Review Narasi Publik IDP-DAHLAN Gagal Atau Sukses; Perspektif Analisis Sosial Pembangunan.

Analisis kebijakan hadir sebagai proses untuk memproduksi dan mentransformasi pengetahuan atau informasi yang relevan dengan kebijakan yang telah ada. Melalui analisis kebijakan seorang analis dapat menghasilkan informasi dan argumentasi terhadap kebijakan tersebut. Menganalisis kebijakan yang telah dikeluarkan oleh pemerintah Kabupaten Bima dalam penggunaan APBD tiap tahun bisa di ukur, apakah periode kepemimpinan IDP-DAHLAN sebagai bupati dan wakil bupati Bima periode 2015-2020 gagal atau sukses.

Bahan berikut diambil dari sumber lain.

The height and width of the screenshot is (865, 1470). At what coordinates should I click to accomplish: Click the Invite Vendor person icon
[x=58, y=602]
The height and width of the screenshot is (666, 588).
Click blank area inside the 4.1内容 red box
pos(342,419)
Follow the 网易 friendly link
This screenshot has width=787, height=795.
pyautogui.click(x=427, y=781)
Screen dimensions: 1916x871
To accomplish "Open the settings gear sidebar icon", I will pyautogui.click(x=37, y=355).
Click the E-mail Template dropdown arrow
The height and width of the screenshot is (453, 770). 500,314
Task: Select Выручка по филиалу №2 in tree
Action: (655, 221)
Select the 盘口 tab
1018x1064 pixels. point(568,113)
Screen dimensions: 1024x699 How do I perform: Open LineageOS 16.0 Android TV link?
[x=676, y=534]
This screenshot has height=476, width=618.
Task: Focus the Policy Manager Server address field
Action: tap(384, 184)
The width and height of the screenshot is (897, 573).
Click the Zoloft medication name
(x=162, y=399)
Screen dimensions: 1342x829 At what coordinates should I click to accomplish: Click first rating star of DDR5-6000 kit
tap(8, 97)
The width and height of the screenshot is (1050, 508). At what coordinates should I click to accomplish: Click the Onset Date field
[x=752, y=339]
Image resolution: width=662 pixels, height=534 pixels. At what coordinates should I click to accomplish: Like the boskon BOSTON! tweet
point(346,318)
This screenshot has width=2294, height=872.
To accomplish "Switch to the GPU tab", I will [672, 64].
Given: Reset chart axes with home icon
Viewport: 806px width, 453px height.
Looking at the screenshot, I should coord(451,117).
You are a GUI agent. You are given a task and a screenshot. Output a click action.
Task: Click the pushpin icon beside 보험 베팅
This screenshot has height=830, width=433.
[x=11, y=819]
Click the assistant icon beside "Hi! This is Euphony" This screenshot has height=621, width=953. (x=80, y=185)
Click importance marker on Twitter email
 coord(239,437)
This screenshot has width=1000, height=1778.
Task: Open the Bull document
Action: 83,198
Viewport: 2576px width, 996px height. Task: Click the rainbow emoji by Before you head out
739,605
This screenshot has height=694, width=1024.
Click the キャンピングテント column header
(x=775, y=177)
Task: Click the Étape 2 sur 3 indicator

Secara ilmiah bisa di review dalam penggunaan atas APBD Kabupaten Bima dengan konsep pembangunan yang di sebut dengan “Bima Ramah”. Bima Ramah adalah nama kitab suci kepemimpinan IDP-DAHLAN di dalamnya terkandung visi dan misi yang menjadi nilai (value) untuk diucapkan tiap hari, baik dalam ruang publik maupun ruang privat. Penjabaran “Bima Ramah” kemudian dibentuk dalam aksi nyata berupa program selama lima tahu kepemimpinan.

Pertama; Sebagai poin penegasan dari sekian porsen dari visi, misi yang di tuangkan dalam konsep “Bima Ramah” itu-pun paling tidak ada nilai idiologis yang di bawah oleh IDP-DAHLAN individu privat sebagai warga masyarakat kabupaten bima, dan juga individu publik sebagai kader partai yang menjadi kendaraan politiknya. Idealnya harus seperti itu, sehingga kongklusif dari semua itu adalah; apakah termuat pada konsep pembangunan yang disebut dengan “Bima Ramah”?. Itu yang mesti analisis oleh publik akademik sehingga bisa diketahui apakah IDP-DAHLAN sebagai individu privat menggunakan APBD Kabupaten Bima untuk kepentingan pribadinya atau untuk kepentingan masyarakat kabupaten Bima umumnya.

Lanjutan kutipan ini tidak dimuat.